Action on residual urine
If residual urine is found an appropriate referral, usually to a consultant urologist, must be considered. But finding residual urine should not be the only factor to influence interventions such as a decision to catheterise. Renal function and lower urinary tract symptoms (LUTS) must be assessed and compared with the results of the scan before any intervention is contemplated (Box 1).
According to the International Continence Society, 100ml or above is residual urine (Andersen et al, 1992) but a residue of 100ml is not likely to be acted on. Volumes of 300ml or more may require intervention, but varying amounts of residual urine may not cause any problems in relation to LUTS and renal function.
Who should perform the scan?
According to the UKCC (1992), only a nurse who is competent in the procedure should perform a bladder ultrasound. Nurses should also ensure that their employers have given their approval. Employers should provide a policy and procedure for bladder ultrasound and should support or provide training for nurses who are not competent in the procedure.
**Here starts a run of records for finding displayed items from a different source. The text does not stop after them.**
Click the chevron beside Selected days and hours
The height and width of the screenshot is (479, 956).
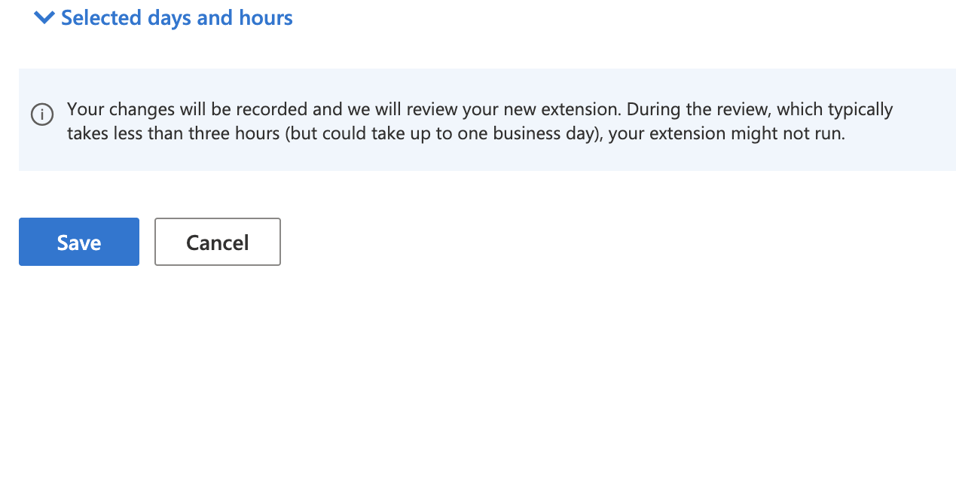44,17
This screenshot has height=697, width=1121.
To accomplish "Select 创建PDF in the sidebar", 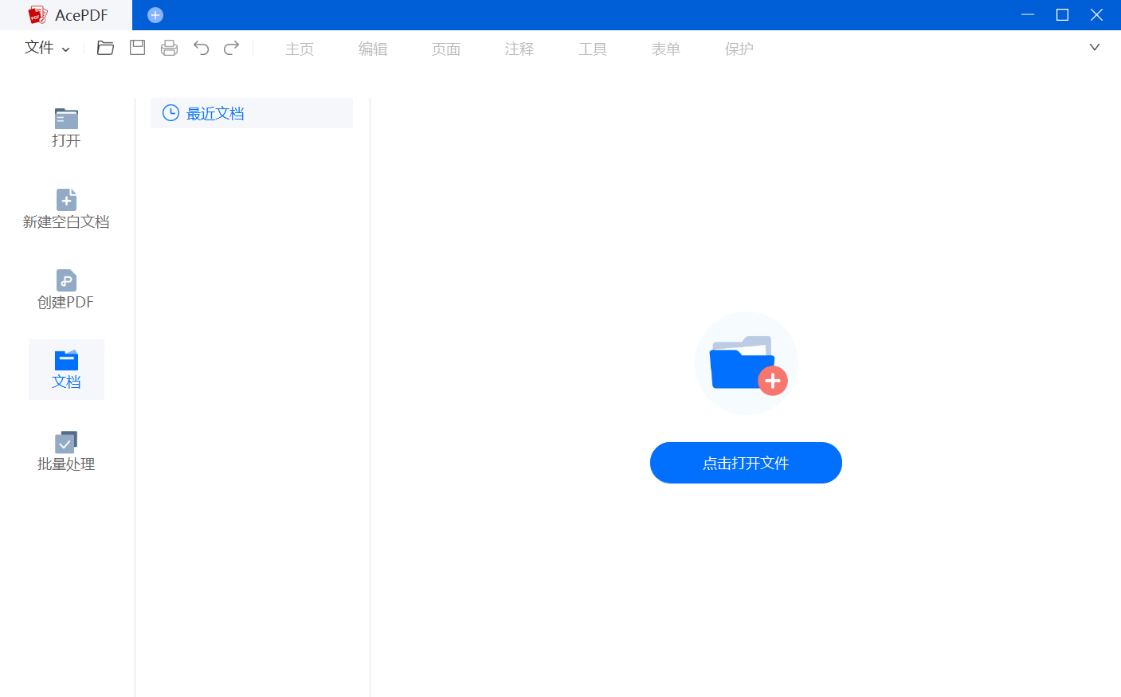I will pyautogui.click(x=66, y=289).
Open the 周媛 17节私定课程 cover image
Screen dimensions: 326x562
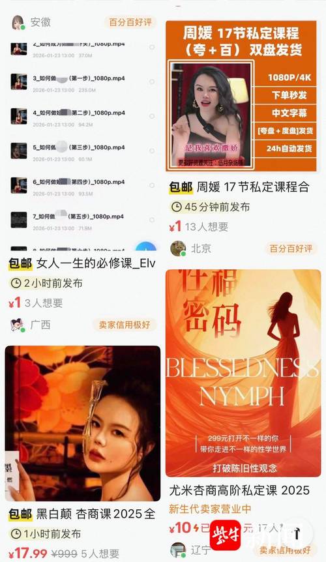[x=241, y=96]
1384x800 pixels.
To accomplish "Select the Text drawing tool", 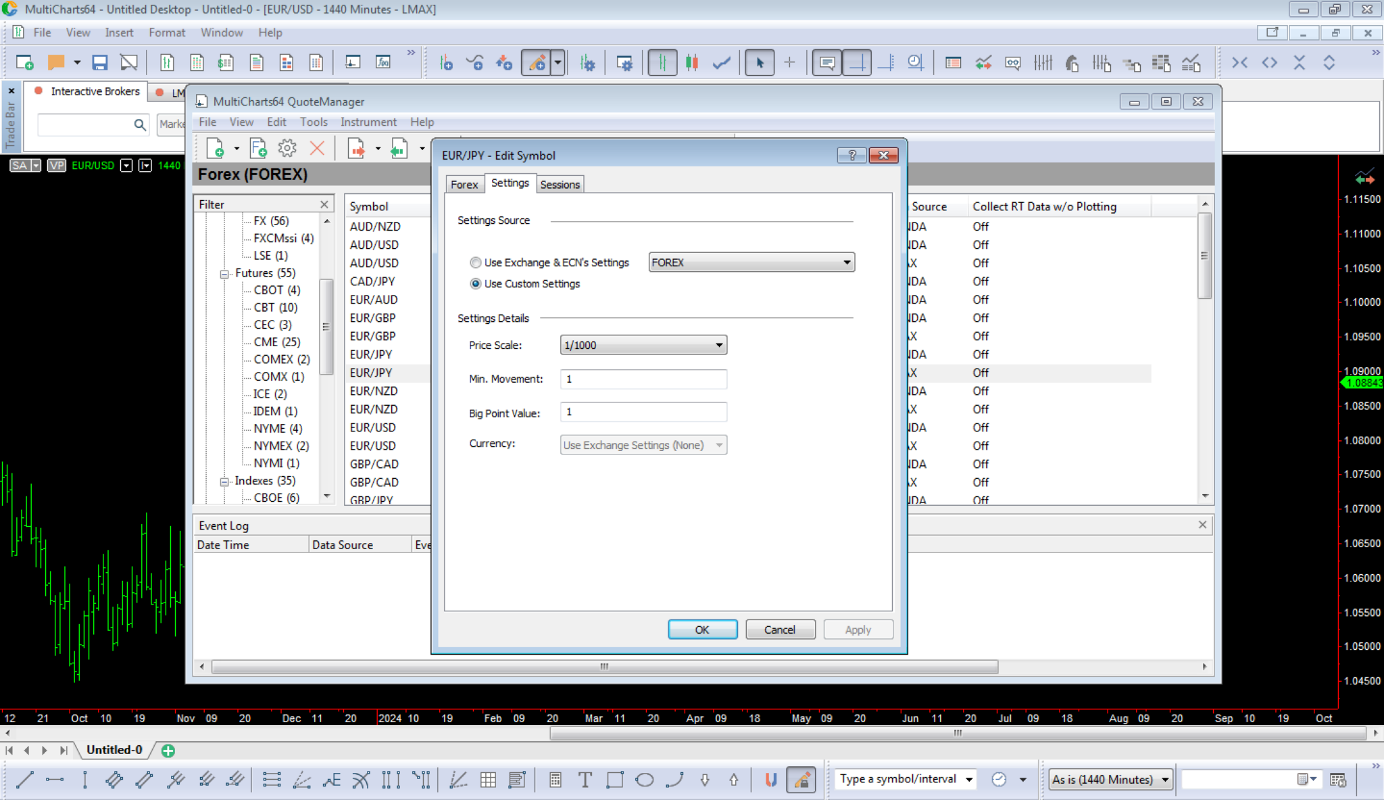I will point(585,780).
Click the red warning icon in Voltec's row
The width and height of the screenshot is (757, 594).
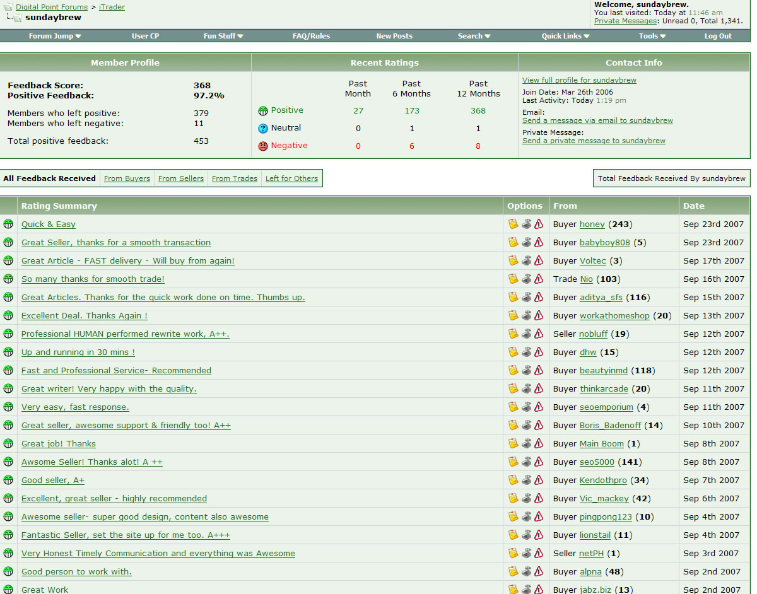tap(538, 260)
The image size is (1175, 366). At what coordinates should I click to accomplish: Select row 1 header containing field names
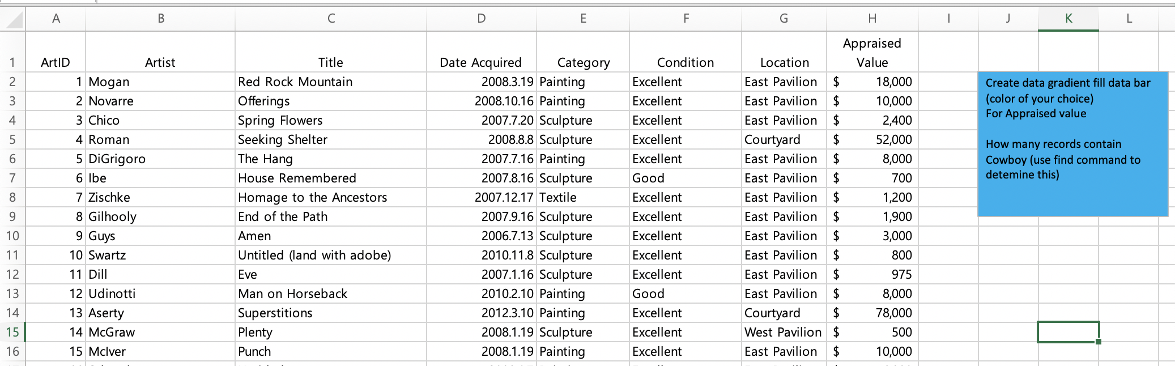12,62
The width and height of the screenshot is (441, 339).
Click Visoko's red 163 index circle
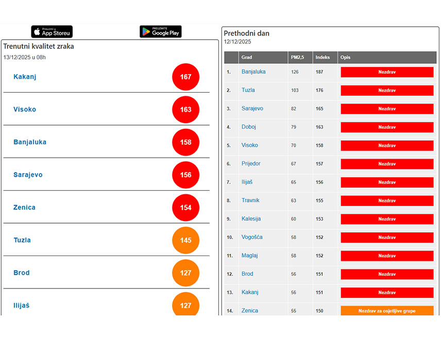pos(185,109)
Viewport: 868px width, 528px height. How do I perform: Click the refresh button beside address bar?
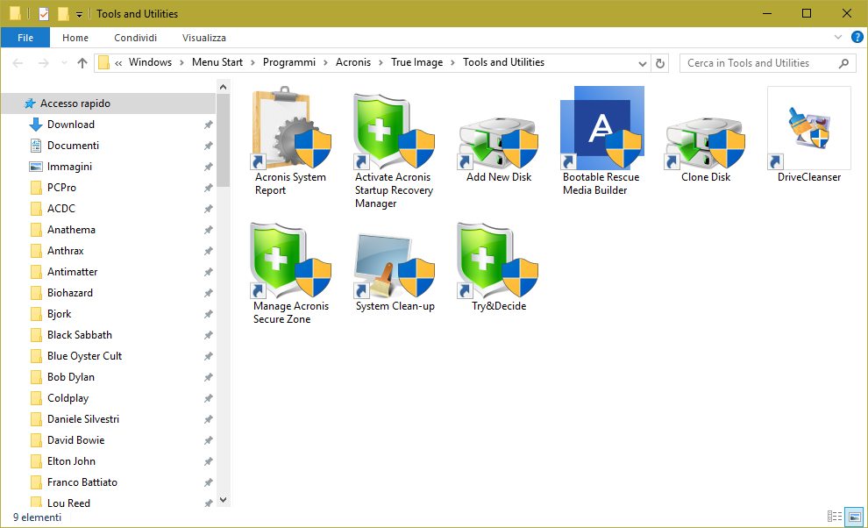660,63
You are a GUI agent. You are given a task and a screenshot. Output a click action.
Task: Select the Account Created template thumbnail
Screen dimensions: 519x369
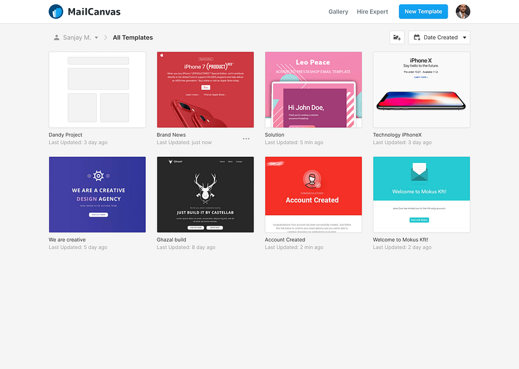coord(313,194)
Training should be seen as ongoing as the operators of diagnostic equipment should be regularly audited to ensure that their competence is maintained. A service agreement for the ultrasound machine should be in place to ensure that it is calibrated and accurate in its measurements.
All patients who are to undergo general anaesthetic should have a bladder ultrasound to ensure that they have no voiding difficulties. Any problems could then be identified, investigated and dealt with before surgery.
In patients having a hip replacement, for example, this could help to prevent unnecessary complications in the postoperative period as a result of urine retention and catheter usage. And after the removal of a catheter, particularly after surgery or a general anaesthetic, bladder ultrasound should be routinely used to assess voiding.
With more ultrasound equipment being made available to district nurses and GP surgeries, the procedure should soon become standard nursing practice.